Forum Moderators: coopster & phranque

Message Too Old, No Replies

Regexp challenge

         

sugarkane

1:31 pm on Jun 9, 2001 (gmt 0)

WebmasterWorld Senior Member 10+ Year Member



After reading this post [webmasterworld.com] on switching the case of HTML tags, I thought it'd be fun to try and do it in Perl. (Fun?? I need to get out more...)
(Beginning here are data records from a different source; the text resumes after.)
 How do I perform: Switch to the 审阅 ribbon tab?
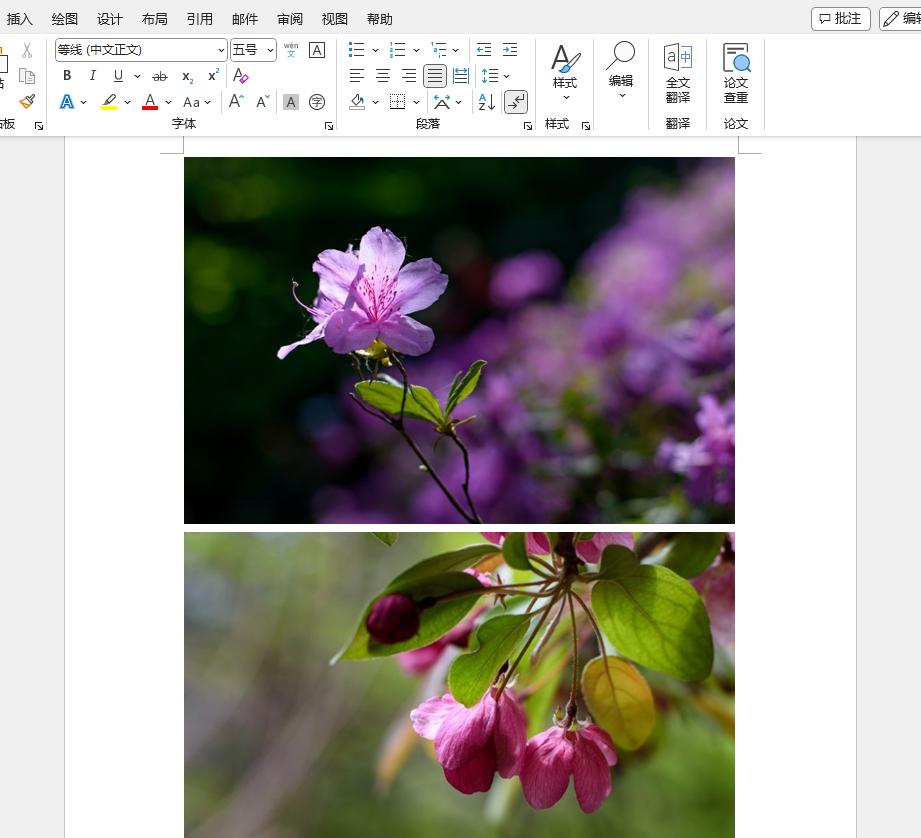click(x=290, y=19)
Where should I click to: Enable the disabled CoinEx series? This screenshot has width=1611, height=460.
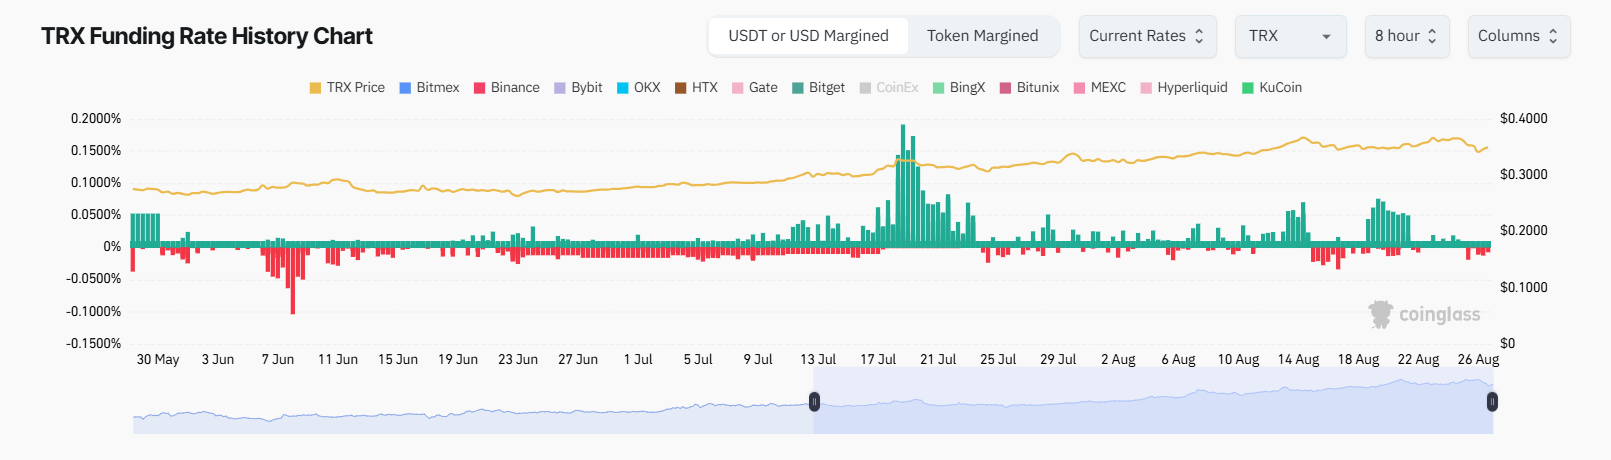click(x=888, y=88)
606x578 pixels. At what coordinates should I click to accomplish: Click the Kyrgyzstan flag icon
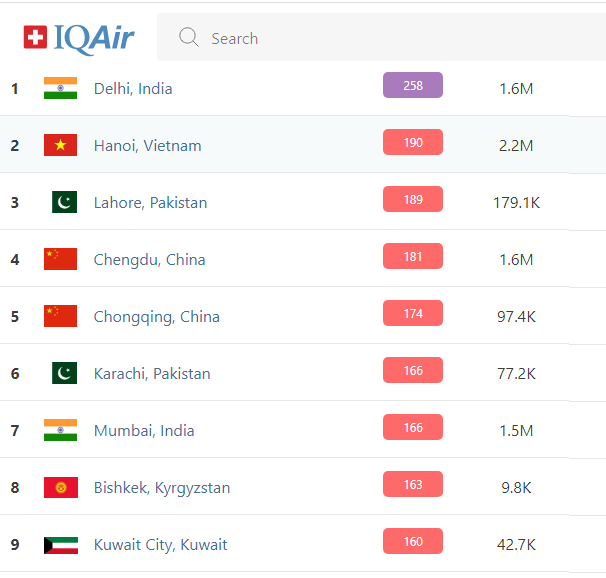pos(60,487)
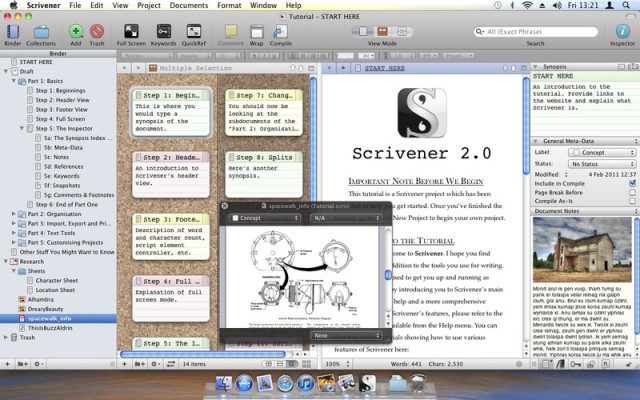The height and width of the screenshot is (400, 640).
Task: Toggle the Include in Compile checkbox
Action: 632,184
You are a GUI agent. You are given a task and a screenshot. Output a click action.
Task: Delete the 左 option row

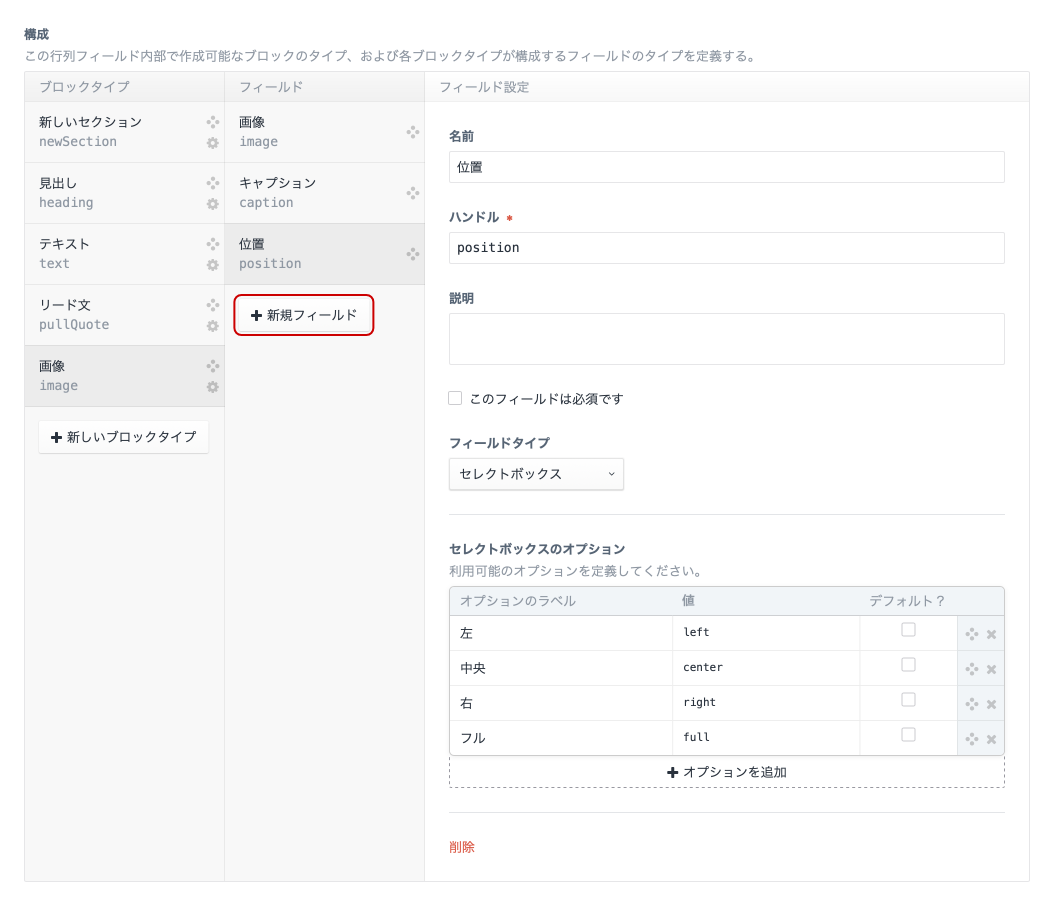(991, 633)
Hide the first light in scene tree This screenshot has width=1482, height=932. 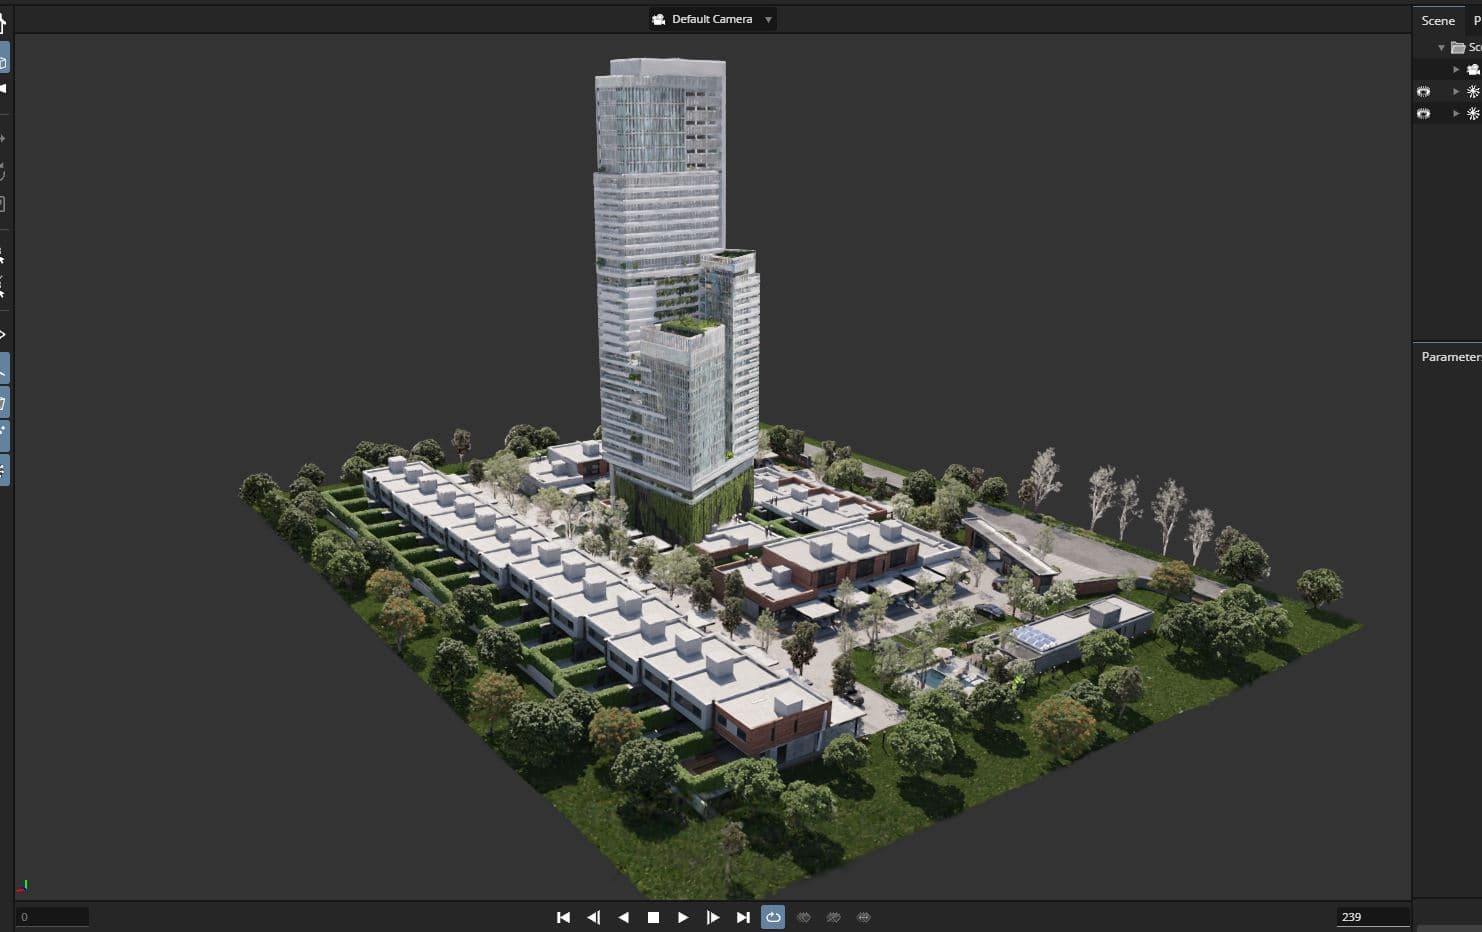pyautogui.click(x=1424, y=92)
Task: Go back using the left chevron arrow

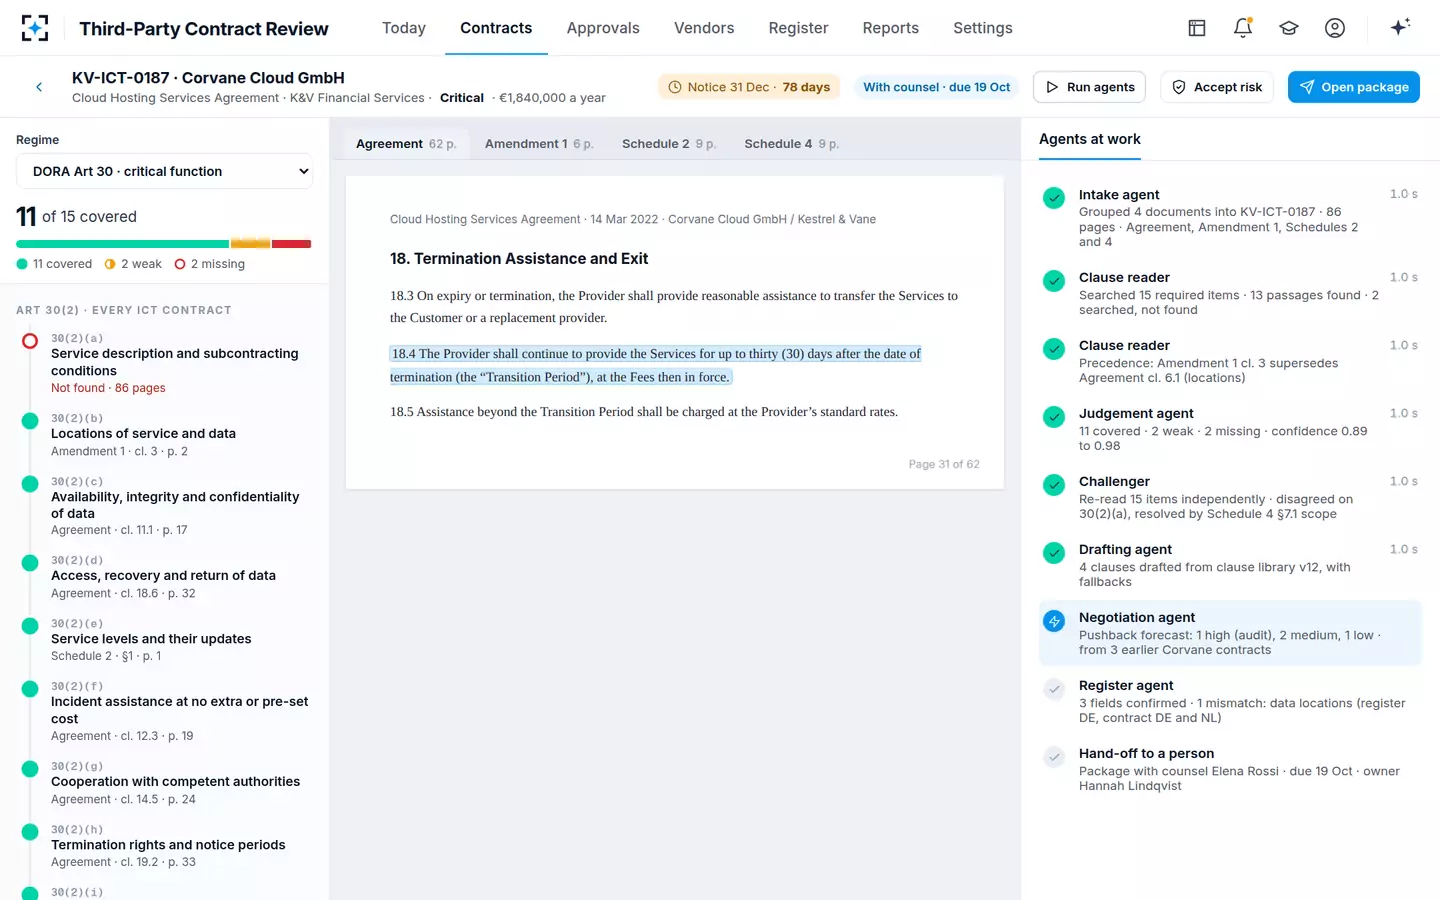Action: 39,87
Anyhow, I came up with this:

#!/usr/bin/perl

open (FP,"foo.html");
@lines=<FP>;
close (FP);

open (OUT,">bar.html");
foreach $i (@lines) {
$i=~s/<((?:(?!<).)*)>/"<".lc($1).">"/eg;
print OUT "$i";
}
close(OUT);

The snag is that it lowers the case of *everything* in a tag eg alt text. Can anyone come up with a better solution?

Brett_Tabke

4:18 am on Jun 12, 2001 (gmt 0)

WebmasterWorld Administrator 10+ Year Member Top Contributors Of The Month



I looked at that the other day for quite awhile. I never could get it to work. There should be a way to look for a <(.*) and then a space/tab or <(.*)>
(would take a better more regex friendly person than me).

Bolotomus

9:00 pm on Aug 3, 2001 (gmt 0)

10+ Year Member



This is actually pretty tricky if you want it to be 100% compitable with all the weird tags and syntaxes you see out there.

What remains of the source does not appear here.